Souvenirs militaires d'Octave Levavasseur, officier d'artillerie, aide-de-camp du maréchal Ney (1802-1815) : un officier d'état-major sous le 1er Empire

CAMPAGNE DE 1807 : EYLAU, FRIEDLAND 14111

Benningsen faisait encore résistance vis-à-vis de l'Empereur, séparé de l'ennemi seulement par un ravin, et nous éprouvions des pertes de ce côté. Toutefois, l'Empereur ayant battu l’armée ennenemie sur les autres points, elle se retira vers le soir. « Mais, disait l'Empereur, Benningsen est pris; sa retraite n'est possible que par Wehlau, et là, il rencontrera Murat. » L'Empereur vint voir le maréchal, l'embrassa et le complimenta sur le coup de main hardi qu'il avait exécuté. Dans cette affaire, le brave général Marchand se couvrit aussi de gloire.

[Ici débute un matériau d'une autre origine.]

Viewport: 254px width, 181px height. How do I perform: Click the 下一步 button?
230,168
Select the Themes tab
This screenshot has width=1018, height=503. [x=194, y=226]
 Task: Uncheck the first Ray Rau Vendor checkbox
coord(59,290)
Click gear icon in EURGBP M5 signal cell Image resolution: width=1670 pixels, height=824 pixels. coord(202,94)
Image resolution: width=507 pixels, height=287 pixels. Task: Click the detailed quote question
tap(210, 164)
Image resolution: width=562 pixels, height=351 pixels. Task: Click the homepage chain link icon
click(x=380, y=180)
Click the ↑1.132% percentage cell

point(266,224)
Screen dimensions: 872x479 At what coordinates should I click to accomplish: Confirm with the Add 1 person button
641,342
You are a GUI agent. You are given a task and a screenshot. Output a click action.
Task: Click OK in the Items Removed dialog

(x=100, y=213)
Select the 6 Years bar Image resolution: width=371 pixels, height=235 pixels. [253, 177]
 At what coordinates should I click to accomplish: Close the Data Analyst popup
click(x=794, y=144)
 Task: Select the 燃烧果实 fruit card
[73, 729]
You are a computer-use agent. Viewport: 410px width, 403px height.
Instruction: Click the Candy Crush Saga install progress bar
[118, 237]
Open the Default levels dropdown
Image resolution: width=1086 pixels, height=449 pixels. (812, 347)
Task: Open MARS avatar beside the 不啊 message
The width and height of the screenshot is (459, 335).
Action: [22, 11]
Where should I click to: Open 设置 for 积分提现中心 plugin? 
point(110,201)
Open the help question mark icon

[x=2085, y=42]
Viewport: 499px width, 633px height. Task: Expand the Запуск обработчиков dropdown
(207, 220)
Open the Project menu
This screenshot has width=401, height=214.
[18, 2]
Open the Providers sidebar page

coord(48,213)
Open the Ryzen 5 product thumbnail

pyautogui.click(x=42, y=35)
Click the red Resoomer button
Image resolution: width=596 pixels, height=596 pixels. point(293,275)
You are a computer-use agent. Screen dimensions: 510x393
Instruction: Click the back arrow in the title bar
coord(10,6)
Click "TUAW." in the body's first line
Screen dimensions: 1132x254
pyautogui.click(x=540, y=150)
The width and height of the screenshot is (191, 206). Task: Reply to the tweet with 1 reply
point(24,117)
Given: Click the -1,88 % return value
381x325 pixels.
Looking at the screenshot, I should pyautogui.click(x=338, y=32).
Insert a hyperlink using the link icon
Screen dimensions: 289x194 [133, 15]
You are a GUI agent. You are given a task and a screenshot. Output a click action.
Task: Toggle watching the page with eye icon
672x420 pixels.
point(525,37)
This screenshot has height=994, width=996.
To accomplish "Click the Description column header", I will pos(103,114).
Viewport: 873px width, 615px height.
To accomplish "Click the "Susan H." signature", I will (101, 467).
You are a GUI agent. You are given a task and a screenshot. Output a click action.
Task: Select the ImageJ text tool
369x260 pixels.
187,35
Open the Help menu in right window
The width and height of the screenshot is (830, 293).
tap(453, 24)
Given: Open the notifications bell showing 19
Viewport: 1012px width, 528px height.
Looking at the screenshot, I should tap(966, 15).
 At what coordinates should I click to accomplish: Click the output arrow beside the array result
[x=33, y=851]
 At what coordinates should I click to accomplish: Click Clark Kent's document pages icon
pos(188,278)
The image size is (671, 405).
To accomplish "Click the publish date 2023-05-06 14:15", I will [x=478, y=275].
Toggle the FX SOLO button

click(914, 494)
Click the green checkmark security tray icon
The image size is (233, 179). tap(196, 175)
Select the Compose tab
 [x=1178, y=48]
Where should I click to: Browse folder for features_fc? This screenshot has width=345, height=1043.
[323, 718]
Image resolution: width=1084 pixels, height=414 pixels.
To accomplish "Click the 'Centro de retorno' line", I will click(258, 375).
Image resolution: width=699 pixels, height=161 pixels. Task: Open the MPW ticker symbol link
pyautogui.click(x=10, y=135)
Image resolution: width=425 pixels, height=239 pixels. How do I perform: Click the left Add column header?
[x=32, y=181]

Le lendemain, nous marchâmes sur Wehlau à la poursuite de Benningsen. Mais Murat, désireux de gagner Kœnigsberg, s'était élancé vers cette capitale, et Benningsen put effectuer sa retraite par le pont que nous trouvâämes coupé à notre arrivée. Ney m'ordonna de chercher un gué dans la rivière. Je suivis le cours pendant quelques instants, et, apercevant quelques petites vagues, je me persuadai qu’elles couvraient un bas-fond où nous pourrions passer. Je fis approcher mon cheval du bord; je le piquai, il se jeta dans l’eau, et bientôt, baigné jusqu’à la ceinture, je fus forcé de l’abandonner au courant; il rejoignit l’autre bord à la nage. Je revins au pont par l’autre rive, convaincu qu'il n'existait aucun gué, et je retournai vers le maréchal par le pont, lorsqu'il fut rétabli. On se remit bientôt en avant à la poursuite de l'ennemi, trop loin de nous pour être atteint.